Sandys continued to feud with Bourne long after Elizabeth restored Protestantism. In 1563 he made a sworn statement that Holcroft and others had sued for his release, but he did not confirm Bourne's account that Holcroft actually engineered his escape. However, Thomas Mountain, a London Protestant minister did testify that he was warned by Holcroft's secretary to leave the city. Holcroft's own religious views are not clear. His expressed attitudes and behaviour to this point suggested that he shared "the contempt with which the new gentry and officials regarded spiritual dignities". Whether anti-clerical or actually Protestant, Holcroft certainly fell foul of Mary's regime in his final months. He was replaced as knight marshal early in 1558 by Thomas Harvey, a partisan of Edward Courtenay, 1st Earl of Devon who would later defect to Philip II of Spain.
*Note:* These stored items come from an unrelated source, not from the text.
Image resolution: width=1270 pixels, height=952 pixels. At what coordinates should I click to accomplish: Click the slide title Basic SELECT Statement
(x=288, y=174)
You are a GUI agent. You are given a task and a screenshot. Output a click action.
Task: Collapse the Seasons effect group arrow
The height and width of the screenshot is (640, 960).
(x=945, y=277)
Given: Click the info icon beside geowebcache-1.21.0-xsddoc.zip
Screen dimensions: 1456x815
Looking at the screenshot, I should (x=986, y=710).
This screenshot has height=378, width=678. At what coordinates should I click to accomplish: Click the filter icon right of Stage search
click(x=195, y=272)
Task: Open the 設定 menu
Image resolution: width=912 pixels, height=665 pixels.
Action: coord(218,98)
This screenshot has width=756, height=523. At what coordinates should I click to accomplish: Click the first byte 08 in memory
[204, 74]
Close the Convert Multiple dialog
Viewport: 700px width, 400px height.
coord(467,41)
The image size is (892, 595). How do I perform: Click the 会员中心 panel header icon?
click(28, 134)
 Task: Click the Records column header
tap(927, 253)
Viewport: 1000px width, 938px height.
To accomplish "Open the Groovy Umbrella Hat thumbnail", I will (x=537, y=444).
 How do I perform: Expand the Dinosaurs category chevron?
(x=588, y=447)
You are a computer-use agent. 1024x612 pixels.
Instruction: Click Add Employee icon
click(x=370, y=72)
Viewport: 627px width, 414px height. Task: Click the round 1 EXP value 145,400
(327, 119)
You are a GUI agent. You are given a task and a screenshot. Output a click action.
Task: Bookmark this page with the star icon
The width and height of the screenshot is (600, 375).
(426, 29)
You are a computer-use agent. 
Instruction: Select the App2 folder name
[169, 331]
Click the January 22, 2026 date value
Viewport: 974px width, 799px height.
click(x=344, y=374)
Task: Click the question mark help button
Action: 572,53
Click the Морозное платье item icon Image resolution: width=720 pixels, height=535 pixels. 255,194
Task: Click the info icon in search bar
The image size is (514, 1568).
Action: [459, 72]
When Holcroft made his will on 25 July 1558, he was in Wenham, Suffolk, at the home of Michael Wentworth, a Yorkshire politician and courtier who seems to have been loyal to the regime. It is possible, therefore that Holcroft had been arrested and placed in Wentworth's custody. He named his wife executrix and gave her all his goods and leases. His brother, John Holcroft, and his nephew, Gilbert Gerard (albeit described as his cousin – a common usage in the 16th century), were appointed supervisors. Thomas Holcroft died on 31 July 1558.

==Marriage and family==
Thomas Holcroft married Juliane or Juliana Jennings, the daughter and sole heiress of Nicholas Jennings, a business man and small landowner of Preston, Lancashire and London. She seems to have been much younger than him, and long survived him, dying in 1595. Both their offspring were still children when Thomas died in 1558 and he commended their upbringing to Juliana, "as she will answer to God on the day of judgment." The children were :

- Thomas Holcroft (1557–1620), who struggled financially for much of his life, as his mother had control of all the family property. Disputatious and violent, he was involved in a number of duels and died by falling down stairs. He first married Elizabeth Fitton, daughter of Edward Fitton. After her death in 1595, he married Elizabeth Rayner, widow of Henry Talbot. By Elizabeth Fitton he had a son:

- Thomas Holcroft, who married Mary Talbot, Elizabeth Rayner's daughter.

- Isabel, who married Edward Manners, 3rd Earl of Rutland. They had a daughter:

- Elizabeth Manners, who married William Cecil, 2nd Earl of Exeter, a grandson of William Cecil, 1st Baron Burghley.